Exercise >>
Among the entries that follow, the required portion opens with the line containing "Task: Click the Rider Standings heading" and closes with the line containing "Given: Save post with bookmark icon". Give that portion again exactly, and nothing else.

Data extracted from a collection
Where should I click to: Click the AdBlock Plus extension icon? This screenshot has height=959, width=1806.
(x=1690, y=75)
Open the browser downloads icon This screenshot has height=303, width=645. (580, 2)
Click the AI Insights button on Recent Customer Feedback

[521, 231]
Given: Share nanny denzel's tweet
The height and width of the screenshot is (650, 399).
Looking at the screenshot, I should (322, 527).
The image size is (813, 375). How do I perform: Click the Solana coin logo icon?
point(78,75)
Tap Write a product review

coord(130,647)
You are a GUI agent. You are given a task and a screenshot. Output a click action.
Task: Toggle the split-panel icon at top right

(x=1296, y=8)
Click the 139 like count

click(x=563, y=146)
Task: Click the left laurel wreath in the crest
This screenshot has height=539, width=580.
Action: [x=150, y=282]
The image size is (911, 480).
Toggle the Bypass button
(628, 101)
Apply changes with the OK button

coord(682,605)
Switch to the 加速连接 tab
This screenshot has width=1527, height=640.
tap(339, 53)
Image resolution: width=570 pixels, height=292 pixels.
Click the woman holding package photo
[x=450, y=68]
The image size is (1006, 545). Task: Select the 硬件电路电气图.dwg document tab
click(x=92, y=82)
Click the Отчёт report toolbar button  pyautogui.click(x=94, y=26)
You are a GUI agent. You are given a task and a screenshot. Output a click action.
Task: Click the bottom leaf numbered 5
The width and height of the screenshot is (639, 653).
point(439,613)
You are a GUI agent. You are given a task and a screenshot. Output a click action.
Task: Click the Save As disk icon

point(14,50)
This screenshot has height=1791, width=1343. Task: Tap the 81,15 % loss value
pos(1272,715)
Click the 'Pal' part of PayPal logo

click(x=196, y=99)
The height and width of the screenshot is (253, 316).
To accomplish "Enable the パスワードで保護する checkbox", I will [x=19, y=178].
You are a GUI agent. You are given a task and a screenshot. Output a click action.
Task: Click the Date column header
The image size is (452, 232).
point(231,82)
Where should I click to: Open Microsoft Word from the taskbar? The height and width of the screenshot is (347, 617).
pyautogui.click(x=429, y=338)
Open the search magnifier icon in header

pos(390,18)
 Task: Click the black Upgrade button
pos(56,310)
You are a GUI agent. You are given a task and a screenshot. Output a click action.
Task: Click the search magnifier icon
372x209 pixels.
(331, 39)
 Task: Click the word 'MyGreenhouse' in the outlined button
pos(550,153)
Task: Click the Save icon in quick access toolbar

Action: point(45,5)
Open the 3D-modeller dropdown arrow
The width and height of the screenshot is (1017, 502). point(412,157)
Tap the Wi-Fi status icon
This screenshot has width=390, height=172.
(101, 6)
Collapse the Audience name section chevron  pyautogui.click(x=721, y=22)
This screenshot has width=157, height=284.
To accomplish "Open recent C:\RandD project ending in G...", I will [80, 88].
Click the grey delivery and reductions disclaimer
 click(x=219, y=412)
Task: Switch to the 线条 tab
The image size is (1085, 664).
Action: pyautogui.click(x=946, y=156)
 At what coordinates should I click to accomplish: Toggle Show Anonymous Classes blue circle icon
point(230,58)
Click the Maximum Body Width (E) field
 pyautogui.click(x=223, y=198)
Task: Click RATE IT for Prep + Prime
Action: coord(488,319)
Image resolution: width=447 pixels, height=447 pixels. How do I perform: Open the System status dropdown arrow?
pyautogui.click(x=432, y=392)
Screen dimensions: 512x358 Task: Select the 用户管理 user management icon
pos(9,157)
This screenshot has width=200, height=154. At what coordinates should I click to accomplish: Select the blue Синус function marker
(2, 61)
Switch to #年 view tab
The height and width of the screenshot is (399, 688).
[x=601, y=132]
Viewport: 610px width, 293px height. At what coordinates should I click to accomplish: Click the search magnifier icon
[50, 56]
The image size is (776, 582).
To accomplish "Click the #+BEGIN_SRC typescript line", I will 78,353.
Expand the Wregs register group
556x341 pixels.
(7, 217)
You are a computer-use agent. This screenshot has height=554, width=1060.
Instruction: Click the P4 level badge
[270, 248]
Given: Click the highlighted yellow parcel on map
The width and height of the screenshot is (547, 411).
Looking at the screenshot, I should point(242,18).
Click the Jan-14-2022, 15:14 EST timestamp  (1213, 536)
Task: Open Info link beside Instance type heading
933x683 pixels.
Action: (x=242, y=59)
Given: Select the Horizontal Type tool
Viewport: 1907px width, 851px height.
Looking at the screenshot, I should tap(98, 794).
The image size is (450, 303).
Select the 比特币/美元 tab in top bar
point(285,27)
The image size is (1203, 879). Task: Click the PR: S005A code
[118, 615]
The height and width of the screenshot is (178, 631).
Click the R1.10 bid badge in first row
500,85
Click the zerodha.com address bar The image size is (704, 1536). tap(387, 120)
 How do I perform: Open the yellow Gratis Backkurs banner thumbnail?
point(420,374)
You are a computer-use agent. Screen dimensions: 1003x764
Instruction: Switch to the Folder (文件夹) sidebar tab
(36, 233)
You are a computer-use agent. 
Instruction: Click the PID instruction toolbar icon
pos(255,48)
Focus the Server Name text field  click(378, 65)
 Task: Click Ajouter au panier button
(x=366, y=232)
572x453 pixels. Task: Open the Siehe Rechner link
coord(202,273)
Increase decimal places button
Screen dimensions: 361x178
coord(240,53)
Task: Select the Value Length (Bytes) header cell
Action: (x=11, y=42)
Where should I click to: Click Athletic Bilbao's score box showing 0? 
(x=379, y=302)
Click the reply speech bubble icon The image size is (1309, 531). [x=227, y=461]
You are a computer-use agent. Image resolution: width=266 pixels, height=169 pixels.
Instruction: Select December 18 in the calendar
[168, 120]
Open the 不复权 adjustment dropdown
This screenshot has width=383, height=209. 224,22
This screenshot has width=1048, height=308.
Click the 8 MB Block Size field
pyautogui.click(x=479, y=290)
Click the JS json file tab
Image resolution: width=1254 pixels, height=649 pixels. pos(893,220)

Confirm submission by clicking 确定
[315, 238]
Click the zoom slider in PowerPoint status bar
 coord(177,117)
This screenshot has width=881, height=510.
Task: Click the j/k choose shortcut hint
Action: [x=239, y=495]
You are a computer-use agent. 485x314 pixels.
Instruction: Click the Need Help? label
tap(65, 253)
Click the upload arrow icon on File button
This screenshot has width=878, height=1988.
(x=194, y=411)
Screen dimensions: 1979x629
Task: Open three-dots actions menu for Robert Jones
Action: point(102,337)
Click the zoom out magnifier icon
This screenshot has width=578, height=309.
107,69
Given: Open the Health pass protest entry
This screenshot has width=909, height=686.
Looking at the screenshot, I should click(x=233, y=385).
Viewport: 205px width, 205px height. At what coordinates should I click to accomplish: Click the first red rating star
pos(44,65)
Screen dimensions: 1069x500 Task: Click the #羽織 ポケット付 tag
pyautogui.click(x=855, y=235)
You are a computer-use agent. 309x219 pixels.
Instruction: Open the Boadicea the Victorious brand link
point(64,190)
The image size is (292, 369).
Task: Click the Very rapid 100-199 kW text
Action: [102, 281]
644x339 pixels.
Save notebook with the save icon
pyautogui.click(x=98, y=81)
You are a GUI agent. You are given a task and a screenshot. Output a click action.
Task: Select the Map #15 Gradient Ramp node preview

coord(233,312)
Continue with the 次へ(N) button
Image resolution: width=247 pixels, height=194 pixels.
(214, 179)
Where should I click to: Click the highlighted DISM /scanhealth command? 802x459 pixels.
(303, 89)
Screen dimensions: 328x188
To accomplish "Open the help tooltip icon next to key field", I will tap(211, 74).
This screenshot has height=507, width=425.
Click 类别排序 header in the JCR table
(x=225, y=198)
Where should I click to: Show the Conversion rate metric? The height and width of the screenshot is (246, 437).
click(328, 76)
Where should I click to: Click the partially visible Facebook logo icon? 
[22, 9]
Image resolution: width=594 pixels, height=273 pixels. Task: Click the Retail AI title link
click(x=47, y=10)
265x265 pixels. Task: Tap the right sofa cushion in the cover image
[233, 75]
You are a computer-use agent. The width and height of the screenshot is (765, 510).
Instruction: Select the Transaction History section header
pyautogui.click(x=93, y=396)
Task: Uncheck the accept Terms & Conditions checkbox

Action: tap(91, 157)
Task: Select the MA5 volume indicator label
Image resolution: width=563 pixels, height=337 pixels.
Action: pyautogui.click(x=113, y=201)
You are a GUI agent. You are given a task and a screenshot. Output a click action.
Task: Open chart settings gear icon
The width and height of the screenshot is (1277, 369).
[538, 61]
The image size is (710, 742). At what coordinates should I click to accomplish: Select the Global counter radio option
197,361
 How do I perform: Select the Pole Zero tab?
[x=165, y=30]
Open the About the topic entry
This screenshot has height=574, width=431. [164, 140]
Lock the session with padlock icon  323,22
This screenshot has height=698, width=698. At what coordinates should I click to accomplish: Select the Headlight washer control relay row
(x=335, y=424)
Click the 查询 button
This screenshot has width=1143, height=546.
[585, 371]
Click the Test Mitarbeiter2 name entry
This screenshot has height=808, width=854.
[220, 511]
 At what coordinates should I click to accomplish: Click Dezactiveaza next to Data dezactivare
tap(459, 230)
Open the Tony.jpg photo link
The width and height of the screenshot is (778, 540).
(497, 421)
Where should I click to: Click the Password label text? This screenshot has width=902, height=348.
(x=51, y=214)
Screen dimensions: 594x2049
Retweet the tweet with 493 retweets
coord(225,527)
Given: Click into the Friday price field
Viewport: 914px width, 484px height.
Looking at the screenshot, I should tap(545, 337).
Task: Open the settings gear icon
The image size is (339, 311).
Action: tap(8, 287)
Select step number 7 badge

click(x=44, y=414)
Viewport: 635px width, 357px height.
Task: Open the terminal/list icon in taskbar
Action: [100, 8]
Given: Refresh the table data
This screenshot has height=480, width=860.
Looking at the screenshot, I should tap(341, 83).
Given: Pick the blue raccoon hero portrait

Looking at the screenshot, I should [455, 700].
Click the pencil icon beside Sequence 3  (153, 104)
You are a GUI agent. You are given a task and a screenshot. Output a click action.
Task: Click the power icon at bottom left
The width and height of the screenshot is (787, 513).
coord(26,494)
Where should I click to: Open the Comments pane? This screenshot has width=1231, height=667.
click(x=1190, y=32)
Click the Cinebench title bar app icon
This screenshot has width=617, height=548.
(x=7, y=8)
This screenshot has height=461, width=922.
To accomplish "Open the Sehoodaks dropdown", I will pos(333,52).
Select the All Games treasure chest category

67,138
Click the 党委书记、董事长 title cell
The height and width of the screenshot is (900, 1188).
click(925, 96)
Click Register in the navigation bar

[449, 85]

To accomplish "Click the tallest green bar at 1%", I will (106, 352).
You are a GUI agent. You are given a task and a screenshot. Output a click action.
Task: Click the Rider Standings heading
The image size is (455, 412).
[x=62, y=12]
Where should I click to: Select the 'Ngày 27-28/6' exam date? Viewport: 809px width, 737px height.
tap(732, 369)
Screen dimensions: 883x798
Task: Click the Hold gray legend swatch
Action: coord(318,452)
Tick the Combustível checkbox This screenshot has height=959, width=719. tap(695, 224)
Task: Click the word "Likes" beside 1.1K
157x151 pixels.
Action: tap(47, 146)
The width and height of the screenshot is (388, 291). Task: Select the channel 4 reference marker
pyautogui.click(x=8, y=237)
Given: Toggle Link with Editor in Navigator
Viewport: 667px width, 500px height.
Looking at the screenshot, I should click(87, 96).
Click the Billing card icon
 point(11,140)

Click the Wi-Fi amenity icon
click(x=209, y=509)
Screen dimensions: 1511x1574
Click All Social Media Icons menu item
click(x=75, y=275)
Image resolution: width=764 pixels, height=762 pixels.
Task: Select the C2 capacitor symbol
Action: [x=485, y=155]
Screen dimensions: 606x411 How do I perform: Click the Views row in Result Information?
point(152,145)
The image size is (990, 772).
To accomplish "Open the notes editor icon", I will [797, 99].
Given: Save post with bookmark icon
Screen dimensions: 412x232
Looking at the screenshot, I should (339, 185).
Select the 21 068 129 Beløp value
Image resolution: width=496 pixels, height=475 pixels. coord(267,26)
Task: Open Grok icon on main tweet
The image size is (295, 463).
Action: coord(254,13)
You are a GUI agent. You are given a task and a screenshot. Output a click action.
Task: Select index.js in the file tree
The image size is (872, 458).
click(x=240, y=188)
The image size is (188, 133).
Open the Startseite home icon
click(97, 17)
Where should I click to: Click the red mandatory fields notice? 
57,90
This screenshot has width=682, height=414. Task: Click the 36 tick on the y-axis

Result below >>
Task: Click the Rider Standings heading
The image size is (455, 412).
[x=62, y=12]
Where should I click to: Select the 'Ngày 27-28/6' exam date? Viewport: 809px width, 737px height.
tap(732, 369)
Screen dimensions: 883x798
Task: Click the Hold gray legend swatch
Action: coord(318,452)
Tick the Combustível checkbox This screenshot has height=959, width=719. tap(695, 224)
Task: Click the word "Likes" beside 1.1K
157x151 pixels.
Action: tap(47, 146)
The width and height of the screenshot is (388, 291). Task: Select the channel 4 reference marker
pyautogui.click(x=8, y=237)
Given: Toggle Link with Editor in Navigator
Viewport: 667px width, 500px height.
Looking at the screenshot, I should click(87, 96).
Click the Billing card icon
 point(11,140)

Click the Wi-Fi amenity icon
click(x=209, y=509)
Screen dimensions: 1511x1574
Click All Social Media Icons menu item
click(x=75, y=275)
Image resolution: width=764 pixels, height=762 pixels.
Task: Select the C2 capacitor symbol
Action: [x=485, y=155]
Screen dimensions: 606x411 How do I perform: Click the Views row in Result Information?
point(152,145)
The image size is (990, 772).
To accomplish "Open the notes editor icon", I will [797, 99].
Given: Save post with bookmark icon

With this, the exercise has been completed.